An Item is the single source of truth for an item across your whole pack, and Nbt is the typed SNBT builder that turns a JS object into correct data. Both hide a version split you'd otherwise have to carry in your head: items lower to data components on 1.20.5+ and to NBT before it, and typed numbers get the right SNBT suffix automatically.

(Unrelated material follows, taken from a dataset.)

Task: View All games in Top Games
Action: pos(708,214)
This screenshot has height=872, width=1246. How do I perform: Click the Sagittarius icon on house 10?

Items define once, render everywhere

Build the item once and hand the same object to every consumer. It lowers itself per target version and per context - an item-stack string for give, an item_predicate JSON body for a match_tool check - so a granted item matches its own predicate by construction. You never re-encode it.

MethodSets
.named(name)custom_name (string or a styled component)
.lore(...lines)lore lines
.enchant(id, level)one enchantment (repeatable)
.count(n)stack size
.model(ref)the item_model component (from dp.model(...))
.modelData(n)raw custom_model_data escape hatch
.component(name, value)a raw component the typed builders don't model yet
.data(raw)verbatim [components] / {nbt} escape hatch
ts
import { Datapack, v26_2, Selector, Item, Enchantment } from "helix";

const dp = new Datapack("loot", v26_2);

const fn = dp.createFunction("grant");
fn.build((ctx) => {
  const excalibur = Item.DIAMOND_SWORD
    .named({ text: "Excalibur", color: "aqua", italic: false })
    .enchant(Enchantment.SHARPNESS, 5)
    .enchant(Enchantment.UNBREAKING, 3)
    .lore("Pulled from the stone");

  ctx.playerGive(Selector.nearest(), excalibur);
});

▶ Open in playground

Compiled output - the real files helix emits for the code above:

txt
give @p minecraft:diamond_sword[custom_name={"text":"Excalibur","color":"aqua","italic":false},enchantments={"minecraft:sharpness":5,"minecraft:unbreaking":3},lore=[{"text":"Pulled from the stone"}]] 1

Bare ids and #tags work too (Item("diamond"), Item("#planks")), and a typed member (Item.DIAMOND_SWORD) autocompletes the vanilla ids.

NBT and typed numbers

Nbt(obj) serialises a JS value to SNBT at codegen. JS has one number type but SNBT has several, so wrap fractional/tagged numbers with the helpers or they round-trip wrong:

HelperSNBTUse
Float(n)1.0f32-bit float (motion, rotations)
Double(n)1.0d64-bit double (positions)
Byte(n)1bbyte - and how booleans are usually written
Short(n) / Long(n)1s / 1lshort / long

A plain JS number stays an int, strings are quoted, and any value object (a Block, say) embedded in the tree renders itself version-aware. That's why you build the tree instead of writing the string: {Pos:[Double(0.5), …]} gets the d suffixes for free.

ts
import { Datapack, v26_2, Pos, Nbt, Byte, Float, EntityType } from "helix";

const dp = new Datapack("mobs", v26_2);

const fn = dp.createFunction("spawn_guard");
fn.build((ctx) => {
  ctx.summon(
    EntityType.ARMOR_STAND,
    Pos.here(),
    Nbt({
      NoGravity: Byte(1),
      Invisible: Byte(1),
      Rotation: [Float(90), Float(0)],
      CustomName: '"Guard"',
    }),
  );
});

▶ Open in playground

Compiled output - the real files helix emits for the code above:

txt
summon minecraft:armor_stand ~ ~ ~ {NoGravity:1b,Invisible:1b,Rotation:[90.0f,0.0f],CustomName:"\"Guard\""}

Going further

An Item also flows into predicates and loot - Item.toPredicate(...) and componentsJson(...) are the same definition rendered for a match_tool condition or a set_components loot function; see Data resources. Nbt values slot into Selector.nbt(...) and any command that takes a data tag.